Don’t say Alienation

Since the passage of Kayden’s Law the swift response from family law practitioners has been to avoid using the term “alienation.” For years, people on the forefront of the anti-alienation movement have been asking for a rejection of this vernacular. But for many who are accused of alienation, or believed they were victims of alienation, Kayden’s Law has not been a perfect solution.

Problems with Kayden’s Law

The concept of alienation can be problematic. It has been misappropriated by individuals who have engaged in coercive control, counter parenting, legal abuse and other forms of intimate partner violence and abuse. Let’s refer to this group of people as Group 1.

There is, however, another group, let’s call them Group 2. Group 2 consists of those who have lost contact with their children because of false allegations. Kayden’s Law was designed and intended to protect victims of intimate partner violence in custody cases. But it left a gaping hole, and for lack of a better word, alienated some of those people it sought to protect.

Post Separation Abuse

If you were to ask a wide range of experts, they would likely say that Group 2 is experiencing something called post separation abuse.

Unfortunately, while the anti-alienation movement has, for very good reasons, swiftly rejected the concept of alienation, the upshot has been that it has also stigmatized those in Group 2 who are experiencing post separation abuse.

There is no question that parents use children against the other parent. This is the underpinning of alienation itself. Perfectly good parents can lose contact with their children if the other parent is determined enough. We often see that the parent who wants to use the children to harm the other parent will stop at nothing.


We can agree that we needed a vernacular shift and perhaps we can agree that the term “alienation” only serves the alienation industry. We can all agree that no matter what, children should not physically be dragged from homes and removed from their friends and family.

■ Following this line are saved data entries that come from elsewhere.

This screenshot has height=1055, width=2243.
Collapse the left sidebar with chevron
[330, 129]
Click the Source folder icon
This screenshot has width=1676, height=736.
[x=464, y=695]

Similarly, we cannot allow abusive parents who have perpetrated domestic violence, child abuse and post separation abuse to be custodial parents. This is where Kayden’s Law is sorely lacking. It is heartbreaking to deal with caring and responsible parents who have lost custody of and contact with their children, some of them for years. Currently there are no real solutions for those cases and Kayden’s Law can almost serve as a roadblock to relief.

We need to be careful about rejecting a phenomenon over semantics and be clear about what we are rejecting: reunification camps and transportation companies, deeply scarring and traumatizing experiences for children.

A more appropriate discussion would be: What happens when a parent of a vulnerable child engages in post separation abuse to such an extent that they are successful in interfering with a parent’s custodial rights?